▶ **Exercise**:
For this task, copy the data that follows exactly, keeping every character.

▶ **Input material**:
§ §

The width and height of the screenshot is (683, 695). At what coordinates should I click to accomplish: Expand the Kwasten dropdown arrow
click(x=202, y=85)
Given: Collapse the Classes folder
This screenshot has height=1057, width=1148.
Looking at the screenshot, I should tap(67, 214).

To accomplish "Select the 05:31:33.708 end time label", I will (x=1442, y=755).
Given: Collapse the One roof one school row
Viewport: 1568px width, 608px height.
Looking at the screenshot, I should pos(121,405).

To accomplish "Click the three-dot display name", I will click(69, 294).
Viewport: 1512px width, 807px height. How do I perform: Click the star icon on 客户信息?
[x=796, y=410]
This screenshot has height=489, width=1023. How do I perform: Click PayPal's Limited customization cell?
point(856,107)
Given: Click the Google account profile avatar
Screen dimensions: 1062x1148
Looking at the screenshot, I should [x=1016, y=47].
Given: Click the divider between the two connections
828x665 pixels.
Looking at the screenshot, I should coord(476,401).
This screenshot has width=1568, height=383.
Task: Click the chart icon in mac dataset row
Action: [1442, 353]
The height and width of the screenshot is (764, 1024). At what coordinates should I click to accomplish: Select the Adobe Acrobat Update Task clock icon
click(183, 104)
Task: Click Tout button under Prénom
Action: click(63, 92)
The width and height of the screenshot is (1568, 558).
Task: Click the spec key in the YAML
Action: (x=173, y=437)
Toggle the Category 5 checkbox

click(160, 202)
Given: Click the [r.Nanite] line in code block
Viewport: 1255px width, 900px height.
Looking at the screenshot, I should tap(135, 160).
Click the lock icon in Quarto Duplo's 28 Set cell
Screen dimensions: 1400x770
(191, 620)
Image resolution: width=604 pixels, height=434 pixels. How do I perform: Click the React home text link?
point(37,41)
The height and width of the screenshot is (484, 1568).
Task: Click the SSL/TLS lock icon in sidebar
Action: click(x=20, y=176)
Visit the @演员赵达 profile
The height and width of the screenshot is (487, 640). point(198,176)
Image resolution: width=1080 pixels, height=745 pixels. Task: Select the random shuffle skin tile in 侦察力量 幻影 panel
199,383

§ §

▶ **Result of the exercise**:
The width and height of the screenshot is (683, 695). At what coordinates should I click to accomplish: Expand the Kwasten dropdown arrow
click(x=202, y=85)
Given: Collapse the Classes folder
This screenshot has height=1057, width=1148.
Looking at the screenshot, I should tap(67, 214).

To accomplish "Select the 05:31:33.708 end time label", I will (x=1442, y=755).
Given: Collapse the One roof one school row
Viewport: 1568px width, 608px height.
Looking at the screenshot, I should pos(121,405).

To accomplish "Click the three-dot display name", I will click(69, 294).
Viewport: 1512px width, 807px height. How do I perform: Click the star icon on 客户信息?
[x=796, y=410]
This screenshot has height=489, width=1023. How do I perform: Click PayPal's Limited customization cell?
point(856,107)
Given: Click the Google account profile avatar
Screen dimensions: 1062x1148
Looking at the screenshot, I should [x=1016, y=47].
Given: Click the divider between the two connections
828x665 pixels.
Looking at the screenshot, I should coord(476,401).
This screenshot has width=1568, height=383.
Task: Click the chart icon in mac dataset row
Action: [1442, 353]
The height and width of the screenshot is (764, 1024). At what coordinates should I click to accomplish: Select the Adobe Acrobat Update Task clock icon
click(183, 104)
Task: Click Tout button under Prénom
Action: click(63, 92)
The width and height of the screenshot is (1568, 558).
Task: Click the spec key in the YAML
Action: (x=173, y=437)
Toggle the Category 5 checkbox

click(160, 202)
Given: Click the [r.Nanite] line in code block
Viewport: 1255px width, 900px height.
Looking at the screenshot, I should tap(135, 160).
Click the lock icon in Quarto Duplo's 28 Set cell
Screen dimensions: 1400x770
(191, 620)
Image resolution: width=604 pixels, height=434 pixels. How do I perform: Click the React home text link?
point(37,41)
The height and width of the screenshot is (484, 1568).
Task: Click the SSL/TLS lock icon in sidebar
Action: click(x=20, y=176)
Visit the @演员赵达 profile
The height and width of the screenshot is (487, 640). point(198,176)
Image resolution: width=1080 pixels, height=745 pixels. Task: Select the random shuffle skin tile in 侦察力量 幻影 panel
199,383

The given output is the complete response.